Hang Nadim (Jawi: هڠ نديم) was a warrior of the Johor-Riau during the Portuguese occupation of Melaka (modern day Malacca). Nadim was appointed laksamana (admiral) of Sultan Mahmud Shah's forces that harassed the Portuguese trade colonies from 1511 to 1526. He also appears as a legendary figure in a chapter of the Sejarah Melayu (or the Malay Annals).

==Family and career==
Hang Nadim was the son of Malaccan warrior and insurrectionist, Hang Jebat, and a foster son to another Malaccan warrior, Hang Tuah.

===Appointment to rank of laksamana===
When Khoja Hassan died, Nadim was appointed the new laksamana to replace him. In 1516, Nadim attacked Malacca with the hope of recapturing it from the Portuguese, but the attack was unsuccessful. Nadim proved his leadership and heroism by defeating the Portuguese attacks on the Bintan Regency and Kopak. His repeated attacks on the Portuguese weakened their fighting spirit and badly damaged their ability to trade with Malacca. During this time, his reputation grew, and he became famous with the Malay peoples. Nadim assisted Mahmud Shah in two attempts to recover the throne, in 1519 and 1524. Also in 1524, Nadim besieged Malacca in the hope of preventing food from reaching the town. The siege was broken, however, when the Portuguese were relieved by reinforcements from Goa.

==Background==
After the 1511 fall of Malacca to the Portuguese, exiled Sultan Mahmud Shah of the royal house of Melaka, withdrew from Teloh Naming to Ulu Muar. His people eventually settled in Pagoh and Bentayan. Mahmud Shah and his descendants founded the Johor Sultanate. (Note: the Johor Sultanate was the basis of the much larger Johor-Pahang-Riau-Lingga empire to come later. This empire comprised Johor, the Riau Islands, Pahang and all those parts of the old Malacca Sultanate which had not been occupied by the Portuguese.) Although Malacca had fallen to the Portuguese, Mahmud Shah and his son, Sultan Ahmad, had continued to attack the Portuguese in Malacca, up to 1526. Mahmud died in the Kampar Regency (modern Sumatra) in 1528 and was known posthumously as Marhum Kampar.

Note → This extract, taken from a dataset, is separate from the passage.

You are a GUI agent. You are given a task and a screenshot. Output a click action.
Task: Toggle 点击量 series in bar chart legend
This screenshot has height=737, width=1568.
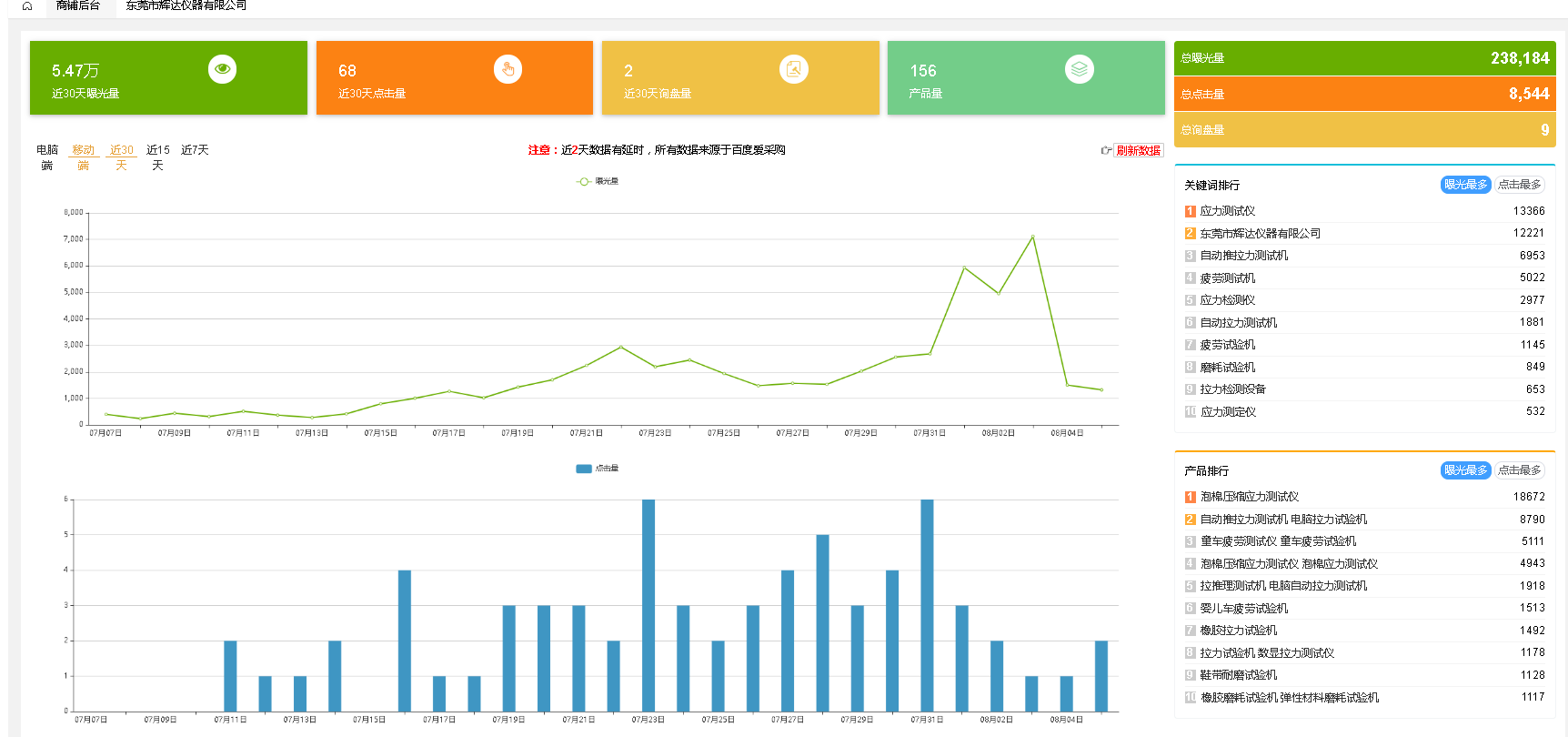(x=598, y=469)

==In legend and popular culture==
In the Sejarah Melayu (the Malay Annals), the boy who saved the fishing village of Temasek from the attacking swordfishes is not given a name. The name Hang Nadim was only given to a character in the story after later adaptions of the legend made its way into popular culture. This Nadim character appeared in a different chapter and is unrelated to the story of the boy who saved Temasek. It is mentioned in the traditional accounts that the swordfish attacks were the result of a curse because the reigning Maharajah had ordered the death of a pious man, Tun Jana Khateb, from Pasei.

In the Annals, the Raja plans to counter the attacks by having his countrymen stand in the sea to form a human barrier of legs along the shores of Temasek to protect the area. The number of swordfish, however, proved too numerous, and the plan only caused more lives to be lost. After that, Hang Nadim came forward and advised the Maharajah to build a barrier with banana stems instead. The effort was successful as the swordfishes' snouts were trapped by stems of the barricade. (Note: According to common belief, the place called Tanjong Pagar in modern-day Singapore takes its name from this barricade. In the Malay language, tanjong pagar means "cape of gates".) The Maharajah became furious because he had been publicly outwitted by a boy, so he hired assassins to murder the boy. Nadim lived on top of a hill. That night, the assassins murdered him in his sleep and all of his blood flowed into the hill. The name Bukit Merah is today called the "Red Hill".

==Legacy==
- The Royal Malaysian Navy's Laksamana Class corvette KD Laksamana Hang Nadim (F134), is named after him.

- The Hang Nadim International Airport in Batam, Indonesia is named after him.

- Film Director Omar Rojik directed an adaption of Hang Nadim's story as told in the Malay Annals; the film is entitled "Singapura Dilanggar Todak" and was produced in 1962. This film ties together both the story of Tun Jana Khateb's visit and execution in Temasek, and Hang Nadim's later heroic act in saving the people from the attacks of the swordfish.